### Aufgabe 1:
Schreiben Sie aus den Zeilen unter dem Text den Abschnitt von der Zeile mit „Open the Παναιτωλικός team link“ bis einschließlich der Zeile mit „coord(135,32)“ unverändert ab, und lassen Sie die Bilder dabei weg.

──────── Textauszug ────────

Konzeptionierung und Ausschreibung einer Contact-Center-Lösung
05.09.22 / mit Leonie Herden sprach Christiane Zweipfennig
aus dem Netzwerk Insider September 2022
Mit dem wachsenden technologischen Fortschritt der Arbeitswelt steht für Unternehmen früher oder später der Wechsel auf neue Geräte und Systeme auf dem Programm: Von einer neuen Arbeitsplatzausstattung bis hin zu einem Upgrade des Telefonsystems – der Trend geht zweifelsohne immer mehr in Richtung Digitalisierung.
Leonie Herden ist seit über neun Jahren bei ComConsult im Bereich Kommunikation tätig. Sie beschäftigt sich mit Chat-, Audio- und Videokommunikation und entwickelt für Kunden Konzepte für moderne Kommunikationslösungen. In diesem Interview berichtet sie, wie sie für eine deutsche Versicherung ein Konzept für ein neues Contact-Center-System aufstellte.
Ein Versicherungskonzern hat vor 10 Jahren Systeme für Telefonie und Contact Center angeschafft, die dessen heutige Anforderungen nicht mehr erfüllen. Was war der Auftrag von ComConsult?
Wir wurden von der Versicherung beauftragt, eine Analyse über die Anforderungen an eine neue moderne Kommunikationslösung durchzuführen. Die vorhandene Kommunikationstechnik in diesem Konzern basierte auf zwei technischen Systemen: Zum einen hatte der Kunde eine klassische Telefonanlage mit Tischtelefonen ohne CTI-Integration. Zudem gab es eine Erweiterung dieser Anlage für Contact-Center-Funktionen wie zum Beispiel Anrufverteilung und Warteschlangen.
Wo sollte die neue Kommunikationslösung eingesetzt werden?
Das neue System sollte für drei große und für mehrere kleine Standorte, an denen hauptsächlich Mitarbeiter aus dem Kundenservice arbeiten, eingeführt werden. Insgesamt sind an den Standorten rund 1.000 Mitarbeiter beschäftigt, davon 700 im Kundenservice.
Wie startete das Projekt?
Zuerst haben wir gemeinsam mit dem Projektteam des Kunden schriftlich zusammengefasst, welche Lösungen vorhanden sind und welche Funktionen genutzt werden. Wir haben dann mit den Mitarbeitern aus den einzelnen Fachbereichen, die bei einer Versicherung typischerweise in Bereiche wie Schaden, KFZ-, Sach-, Lebensversicherung und weitere aufgeteilt sind, Interviews geführt.
Was wurde in den Interviews abgefragt?

──────── Gegebene Informationen ────────

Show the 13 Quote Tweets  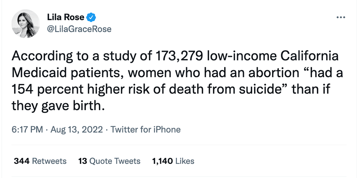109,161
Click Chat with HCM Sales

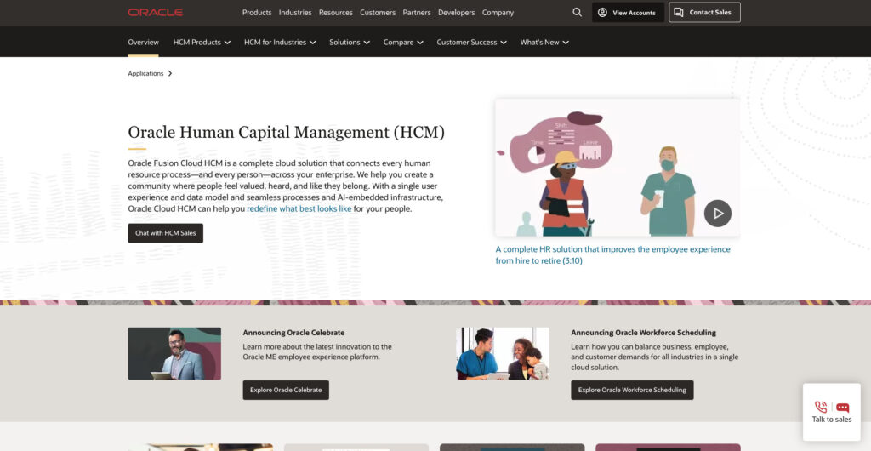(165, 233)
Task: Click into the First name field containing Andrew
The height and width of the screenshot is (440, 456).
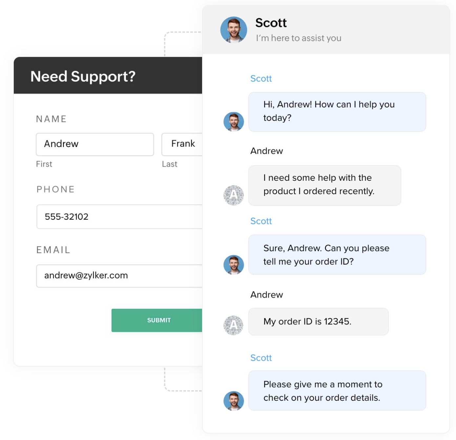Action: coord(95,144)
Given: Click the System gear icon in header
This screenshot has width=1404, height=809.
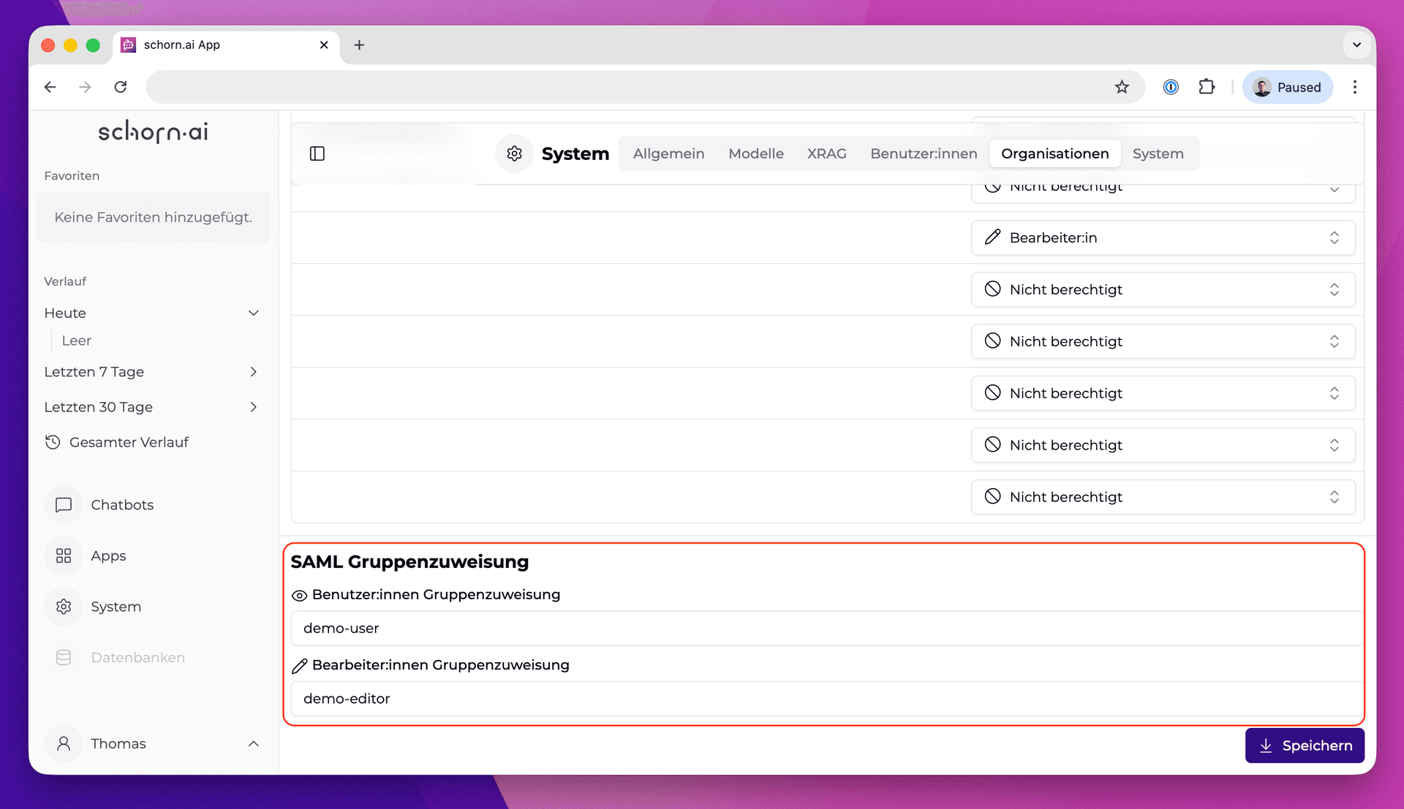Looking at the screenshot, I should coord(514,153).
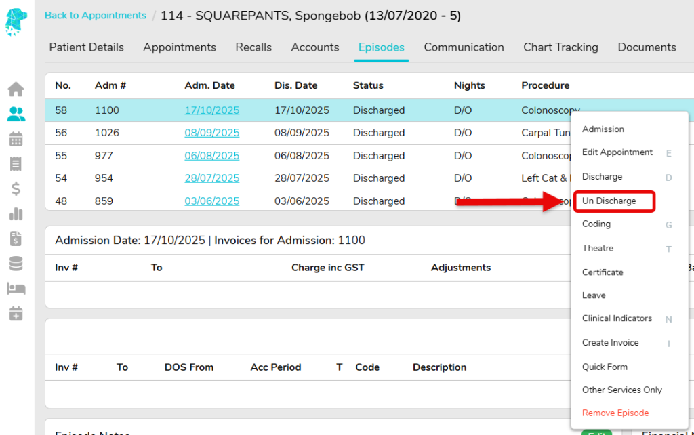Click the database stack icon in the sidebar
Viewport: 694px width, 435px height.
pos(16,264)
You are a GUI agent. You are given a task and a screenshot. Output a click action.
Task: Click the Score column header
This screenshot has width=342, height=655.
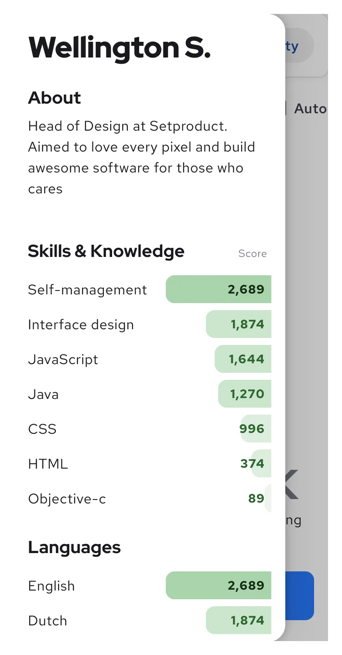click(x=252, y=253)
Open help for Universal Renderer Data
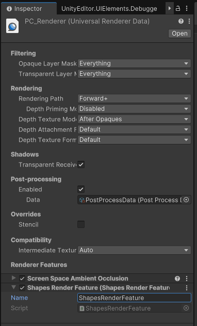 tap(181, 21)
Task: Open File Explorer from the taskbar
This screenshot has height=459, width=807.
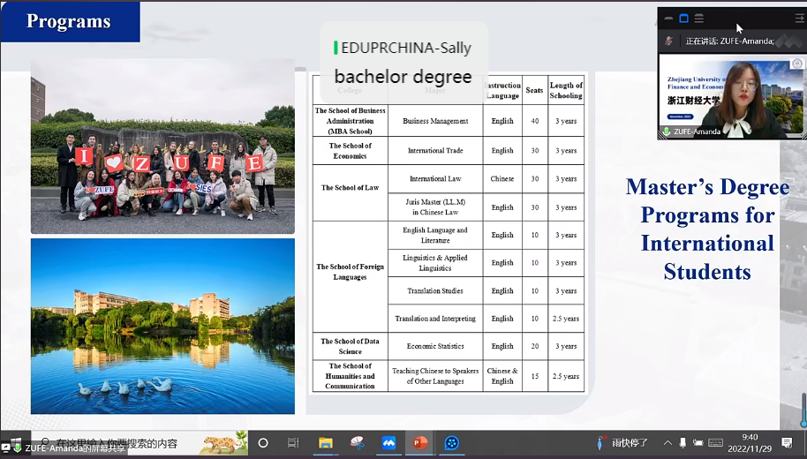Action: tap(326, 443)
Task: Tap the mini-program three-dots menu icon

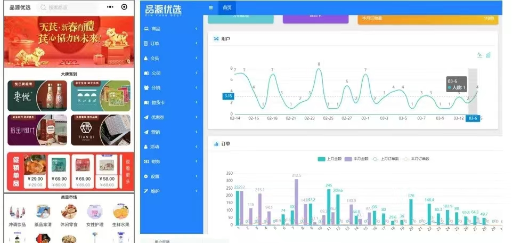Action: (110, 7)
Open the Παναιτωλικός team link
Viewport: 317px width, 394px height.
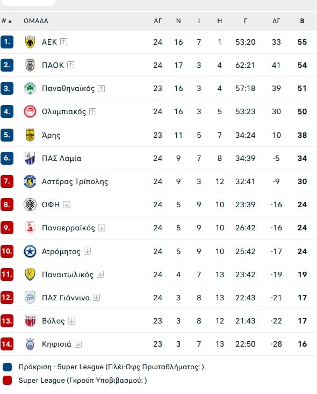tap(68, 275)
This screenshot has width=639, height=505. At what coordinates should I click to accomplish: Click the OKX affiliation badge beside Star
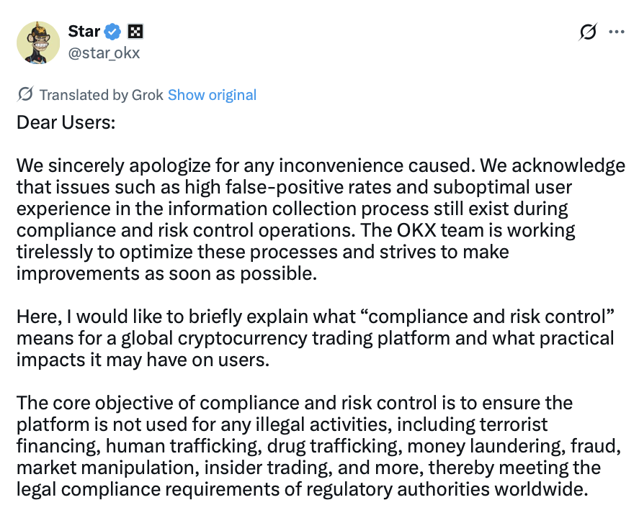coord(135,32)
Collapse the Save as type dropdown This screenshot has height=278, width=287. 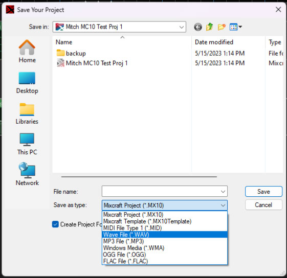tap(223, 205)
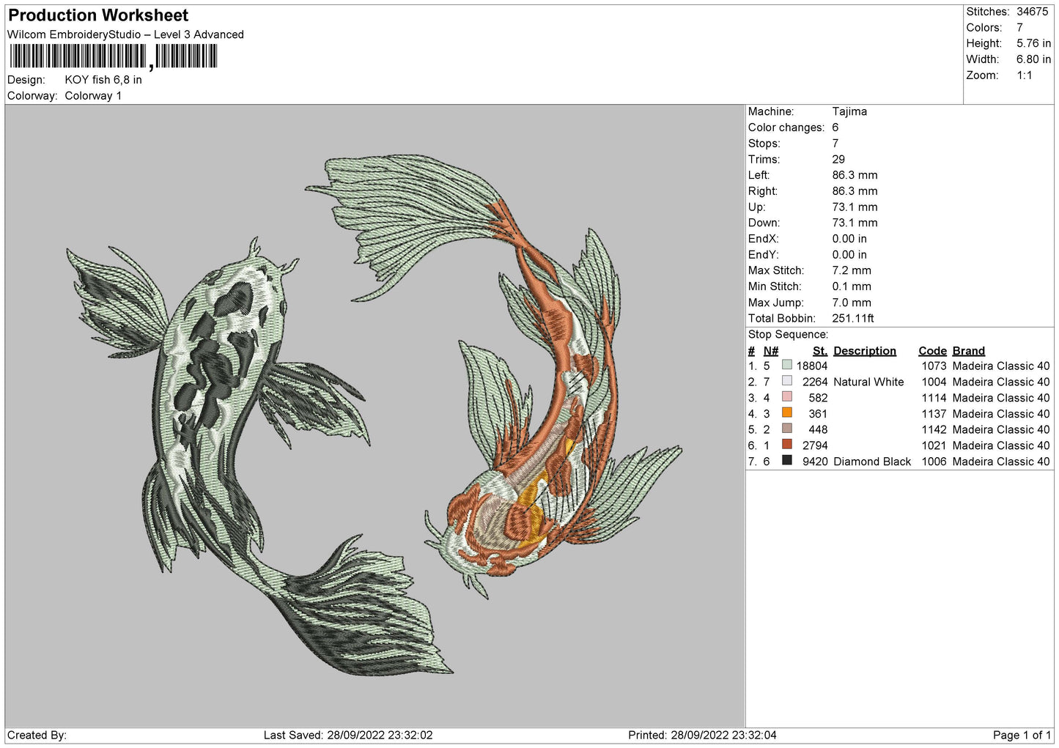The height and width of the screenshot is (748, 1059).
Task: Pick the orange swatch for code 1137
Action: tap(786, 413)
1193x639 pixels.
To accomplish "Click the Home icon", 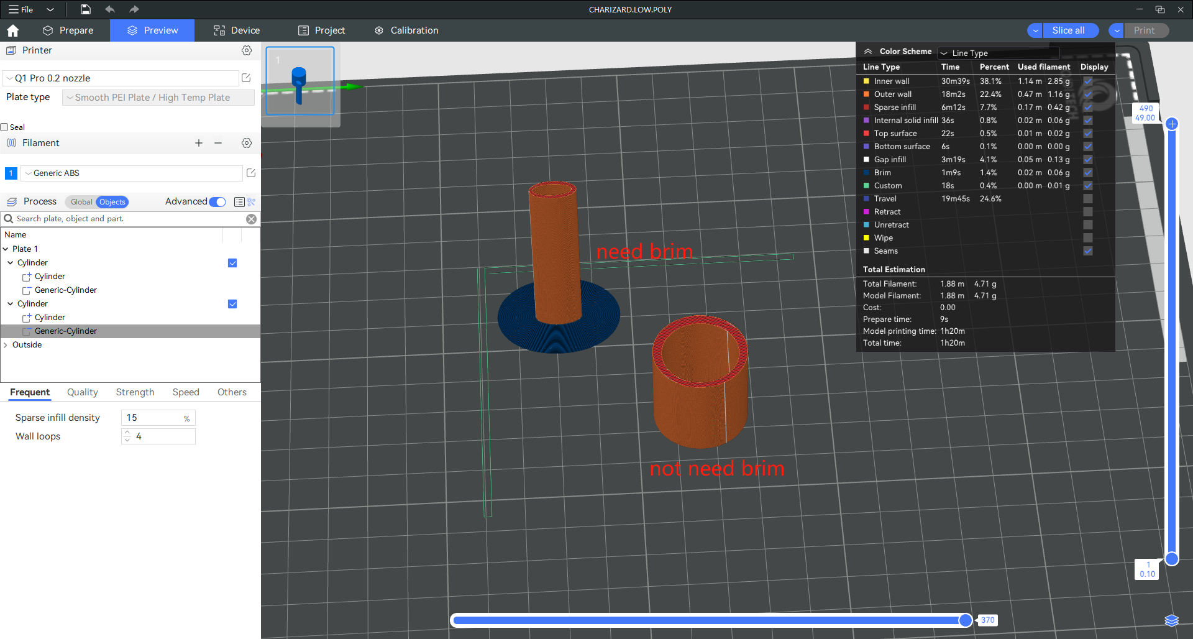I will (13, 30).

────────

### Aufgabe 2:
Übersetzen Sie den Satz „Insgesamt sind an den Standorten rund 1.000 Mitarbeiter beschäftigt, davon 700 im Kundenservice.“ aus dem Interview zur Contact-Center-Lösung ins Englische.

### Vollständige Antwort 1:
Open the Παναιτωλικός team link
Viewport: 317px width, 394px height.
tap(68, 275)
This screenshot has width=639, height=505. At what coordinates should I click to accomplish: Click the OKX affiliation badge beside Star
coord(135,32)

### Vollständige Antwort 2:
In total, around 1,000 employees work at the sites, 700 of them in customer service.